Avec ce décès, Christian Gilbert tourne une page mémorable de l’histoire de Poto-Poto, dont il a été un acteur. Peu de gens s’en souviennent. Poto-Poto a produit des journalistes (Patrick Benjamin Eboke, Jean-Marie Kwapiti, Bernadette Linda Eboungabeka, Laurent Botseké, Ndzokanga, Bernadette Ngangoula, Charles Alexandre, Pauline Tchik, Claude Bivoua, Mazele Bokabila ; Beniamino Mbe Moussouanga et Noël Loumeto, entre autres, journalistes à l’ex-Ozrt, (Office zaïrois de radio et télévision.etc.) sont originaires du Congo-Brazzaville.
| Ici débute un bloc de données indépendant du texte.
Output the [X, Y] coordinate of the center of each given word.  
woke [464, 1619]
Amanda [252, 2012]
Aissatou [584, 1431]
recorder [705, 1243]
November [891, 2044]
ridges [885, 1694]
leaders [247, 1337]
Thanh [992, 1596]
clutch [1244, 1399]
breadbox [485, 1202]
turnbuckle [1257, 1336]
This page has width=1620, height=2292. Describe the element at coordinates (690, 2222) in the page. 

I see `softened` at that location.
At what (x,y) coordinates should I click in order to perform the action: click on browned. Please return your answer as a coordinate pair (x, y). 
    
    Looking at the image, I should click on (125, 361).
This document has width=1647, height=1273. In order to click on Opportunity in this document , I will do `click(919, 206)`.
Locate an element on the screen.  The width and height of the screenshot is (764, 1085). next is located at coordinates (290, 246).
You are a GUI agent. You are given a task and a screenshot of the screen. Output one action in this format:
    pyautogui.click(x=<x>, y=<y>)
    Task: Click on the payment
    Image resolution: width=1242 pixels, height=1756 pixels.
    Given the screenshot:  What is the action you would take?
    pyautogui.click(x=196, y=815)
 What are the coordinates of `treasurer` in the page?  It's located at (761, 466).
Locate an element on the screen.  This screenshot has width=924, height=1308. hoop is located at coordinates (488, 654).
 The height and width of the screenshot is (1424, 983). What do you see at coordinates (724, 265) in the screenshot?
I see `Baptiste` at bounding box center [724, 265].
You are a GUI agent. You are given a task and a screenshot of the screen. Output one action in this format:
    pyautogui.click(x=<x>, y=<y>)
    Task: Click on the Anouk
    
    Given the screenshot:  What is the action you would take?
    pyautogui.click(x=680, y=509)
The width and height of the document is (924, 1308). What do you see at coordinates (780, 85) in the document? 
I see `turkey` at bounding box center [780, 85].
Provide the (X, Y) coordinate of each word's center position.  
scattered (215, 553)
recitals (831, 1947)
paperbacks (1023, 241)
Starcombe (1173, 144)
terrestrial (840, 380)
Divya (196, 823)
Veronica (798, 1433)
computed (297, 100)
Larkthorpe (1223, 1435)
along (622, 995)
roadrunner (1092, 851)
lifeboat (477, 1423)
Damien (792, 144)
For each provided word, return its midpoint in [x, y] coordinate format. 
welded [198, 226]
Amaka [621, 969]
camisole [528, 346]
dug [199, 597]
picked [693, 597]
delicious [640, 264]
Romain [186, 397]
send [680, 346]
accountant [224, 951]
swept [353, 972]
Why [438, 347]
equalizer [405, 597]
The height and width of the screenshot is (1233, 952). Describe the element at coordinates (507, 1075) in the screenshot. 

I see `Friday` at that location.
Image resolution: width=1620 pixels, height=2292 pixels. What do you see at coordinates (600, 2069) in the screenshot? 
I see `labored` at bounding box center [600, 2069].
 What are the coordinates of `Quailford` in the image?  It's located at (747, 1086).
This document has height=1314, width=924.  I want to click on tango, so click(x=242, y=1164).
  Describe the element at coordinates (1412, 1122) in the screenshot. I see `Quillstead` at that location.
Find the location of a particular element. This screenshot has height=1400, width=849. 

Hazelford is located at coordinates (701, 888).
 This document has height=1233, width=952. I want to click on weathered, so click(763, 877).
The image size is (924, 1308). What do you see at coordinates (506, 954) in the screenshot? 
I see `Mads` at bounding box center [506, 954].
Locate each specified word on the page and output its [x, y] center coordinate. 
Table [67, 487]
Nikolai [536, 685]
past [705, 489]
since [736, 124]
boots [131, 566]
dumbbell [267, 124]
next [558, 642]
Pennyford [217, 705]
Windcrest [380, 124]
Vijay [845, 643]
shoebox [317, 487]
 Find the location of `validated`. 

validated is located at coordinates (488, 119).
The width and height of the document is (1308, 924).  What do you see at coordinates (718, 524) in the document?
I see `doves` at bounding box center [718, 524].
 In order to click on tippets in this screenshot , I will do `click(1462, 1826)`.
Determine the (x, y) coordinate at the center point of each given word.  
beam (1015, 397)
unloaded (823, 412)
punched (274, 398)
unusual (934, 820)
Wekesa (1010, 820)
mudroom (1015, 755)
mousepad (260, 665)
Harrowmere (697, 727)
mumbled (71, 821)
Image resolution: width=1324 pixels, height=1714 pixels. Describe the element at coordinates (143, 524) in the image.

Poto-Poto a contribué à l’éclosion de grands musiciens, sans être exhaustif, on peut citer : Paul Kamba, Dadet Damongo, Albert Loboko, Kouka Michel, Kakou, Guy Léon Fylla, Jean Serge Essous, Nino Malapet, Mountou Typoa, Madiata (Rd-Congo), Gombé Jean-Pierre, Pamelo Mounk’a, Foundoux Mulélé, doublé d’un footballeur prestigieux à l’instar de Lipopo, Kargu, Balekita Eusébio, Miéré Richard, Daniel Ebomoua, etc. Mulélé me disait, à juste titre, que Gérard Madiata, son collègue des classes Ce1 et Ce2, à la Grande Ecole de Poto-poto, disposait d’un épais cahier de chansons françaises qu’il leur chantait pendant les récréations. Madiata a fini par devenir un très grand ténor dramatique. Comme l’écrit Jean-Pierre François Nimy Nzonga, il disposait «d’une voix beaucoup plus éclatante dans l’aigu et plus large encore dans le médium » que Franklin Boukaka, Sam Mangwana, Mujos Mulamba, etc., les autres ténors dramatiques de la musique congolaise des deux rives. Poto-Poto est un terreau fertile pour l’éclosion des idoles. Et, pour de nombreux jeunes de Poto-Poto, Christian Gilbert Bembet en était une. Il a fasciné et fait de nombreux émules. L’un de mes jeunes frères, Narcisse Helault, en a fait son modèle. Il a poussé l’identification au point de se faire appeler, Christian. Il lui est resté fidèle et très proche jusqu’au crépuscule de sa vie, peu avant le grand soir qui vient de le happer. Le temps passé en ville et l’éloignement de son village n’ont rien fait pour éroder son attachement à son univers originel. Par une sorte d’atavisme, il en est resté proche. Très proche. À Brazzaville, Il ne ratait aucune réjouissance traditionnelle. Il pouvait ainsi revivre les instants magiques de son insouciante enfance au village. Nul doute qu’il y sera enterré pour retrouver les mânes de ses ancêtres. Les vrais héros ne sont pas toujours ceux que l’on croit.